TEDAVİDE İLAÇLAR ÇOK ÖNEMLİ
Tıbbi Onkoloji Bilim Dalı Başkanı Prof. Dr. İrfan Çiçin, “Hastalarımıza verdiğimiz ilaçlar oldukça pahalı ve tabiki hastalığın tedavisinde çok önemli. Bu nedenle hastalarımızın ilaç tedavisi süresince, internetten yada başka birilerinde duydukları mesela bulantıyı gideriyor diye başka bir ilaç yada bitkisel bir şeyler kullanmamaları gerekiyor.
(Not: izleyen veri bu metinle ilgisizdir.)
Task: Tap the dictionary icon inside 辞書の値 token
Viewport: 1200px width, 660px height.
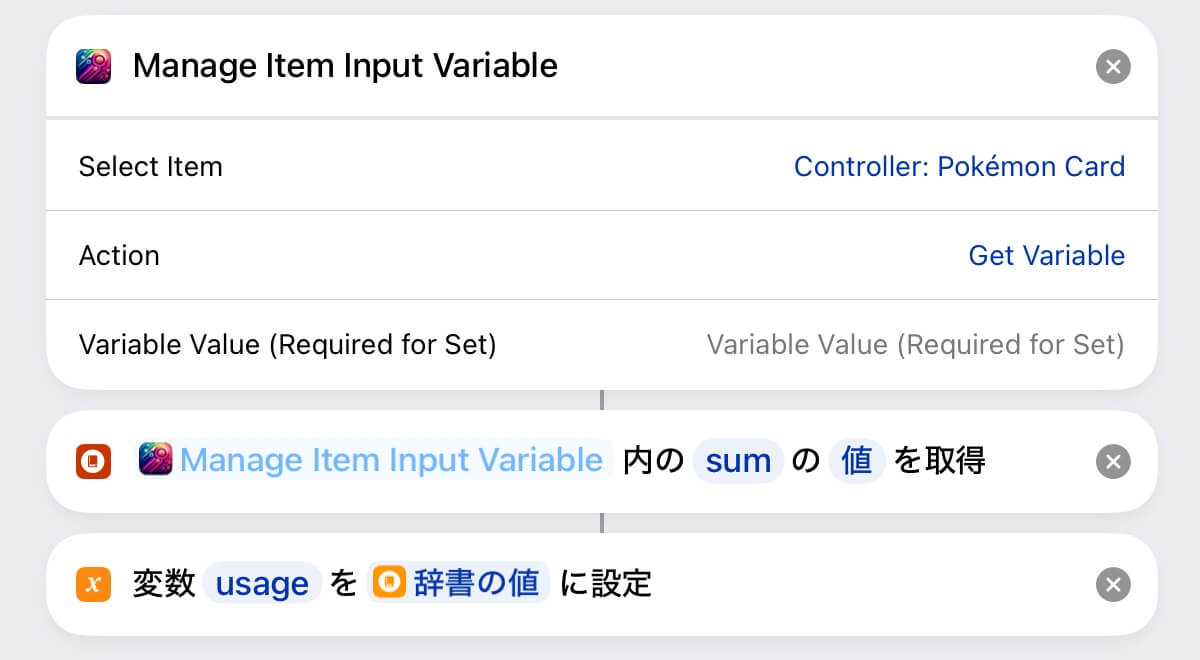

Çünkü bu tür bitkisel yada başka türlü, biz doktorların tavsiyesi dışında kullanılan her türlü ilaçlar, kemoterapinin etkisini azalttığı gibi birçok başka yan etkileri olabilmektedir.Meme Kanseri’nin nedenlerinden biri beslenme olsa da yine de meme kanserine yakalanmamak için özel bir sihirli beslenme formülü bulunmamaktadır. Bir yerlerden duyduğunuz beslenme formülleri sizlerin sağlığına farklı zararlar verdiği gibi bizlerinde uyguladığı tedavi sürecini sekteye uğratabilmektedir.” dedi.